The ensuing interaction was a scene out of an old Three Stooges film.
“So you want butter on that popcorn?” he inquired.
“No,” I said. “I want it plain.”
“Butter or no butter?” he asked.
“Plain. No butter. Nothing but popcorn in a bag,” I said with a bit of frustration in my voice.
“What type of soda would you like?” he asked.
Ugh! I thought I told him Coke.
Every day I purposefully try to communicate what I need to avoid confusion and frustration, like telling my lunch waiter my drink choice while requesting cocktail napkins to keep my workspace dry. He wrote it all down, and still no napkins.
I firmly believe smartphones are making us dumber. We are overstimulated with the “squirrel” life we all lead: emails, text messages, Facebook, TV…
It’s impossible to find people that actually “listen”!
The Power of Active Listening
I promise you this frustration is not limited to Michael Attias. Chances are your employees aren’t listening either.
If your server misses something, they can go in the back and get it. If a catering client asks for something and it is not delivered, you have bigger problems.
Earlier this year I brought on a new Business Development Rep. His primary responsibility is to put inbound and outbound leads through a Sales Tempo and set demo meetings for me.

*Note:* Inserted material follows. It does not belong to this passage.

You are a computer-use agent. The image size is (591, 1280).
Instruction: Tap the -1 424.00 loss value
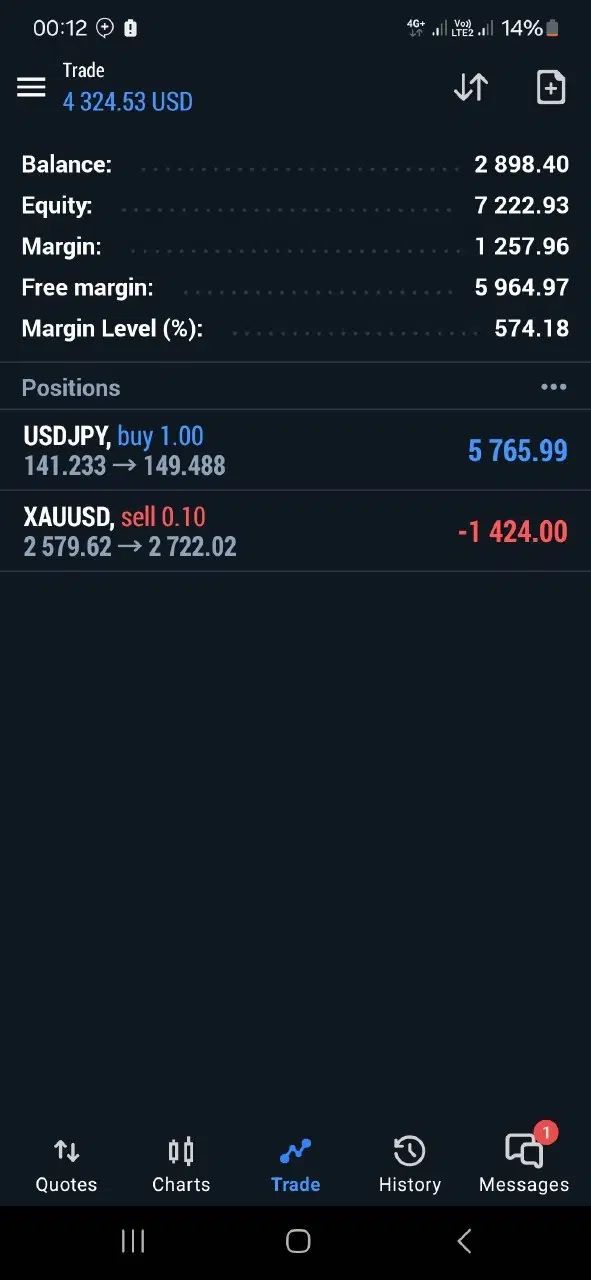click(512, 531)
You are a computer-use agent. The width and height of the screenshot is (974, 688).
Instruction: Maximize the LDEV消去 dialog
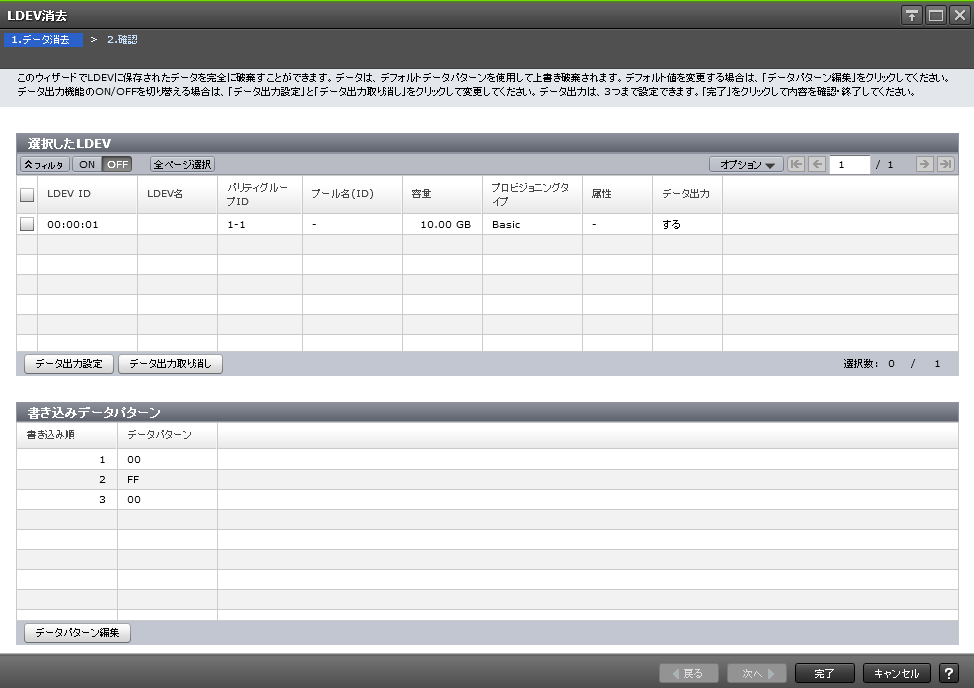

Part of my ongoing responsibility to him is development. Every week I listen to recorded calls he has made. They are excellent coaching opportunities.
A few weeks ago I identified he wasn’t listening to his prospects. We have all been there. We are so focused on what we will say next that we don’t take the time to really listen to our prospect.
For a prospect that is maddening.
Catering Prospects Become Customers When They're Heard
I am the easiest guy to sell to. I will tell you exactly what I want.
Unfortunately, no one listens.
So what is my advice?
Listen to what people are saying. Write it down. If a catering prospect tells you they are concerned with their caterer being on time, don’t blurt out, “Our food is great.”
To give you time to process the information, repeat back what they’ve told you:
“OK Susie. So it’s really important that your caterer show up on time.”
That few seconds gives you time to respond intelligently as an active listener.
“We are the only caterer in Nashville that offers an 'On Time or It’s Free Catering Guarantee'. If we are late, you won’t pay for your order.”
Now most of us ADD business owners think coaching is a “one and done” thing. Actually, it takes seven to ten times to get a point across.
Are Your Employees Listening to Prospects?
It’s our job to continuously monitor and coach our people up.
Are you recording your catering calls? Restaurant Catering Systems has a built-in phone system that records incoming and outgoing calls. The purpose is not “got you”. It is to offer constructive criticism.
You want to help your employees identify their areas of opportunity and correct them. Not only does our software include a call module, we've also written a handy guide to help your employees improve their telephone skills, and win more catering clients.
I have always believed the largest opportunity in any business is how the phones are handled. Often, the bulk of catering revenue is derived via phone.
Shouldn’t you monitor how the calls are being handled?
A Google search will identify more tips to becoming a better listener. Incorporate them into your training; initial and ongoing.
When a customer feels you are listening, you are rewarded with loyalty.
Do you hear me?
To your restaurant's marketing & catering success!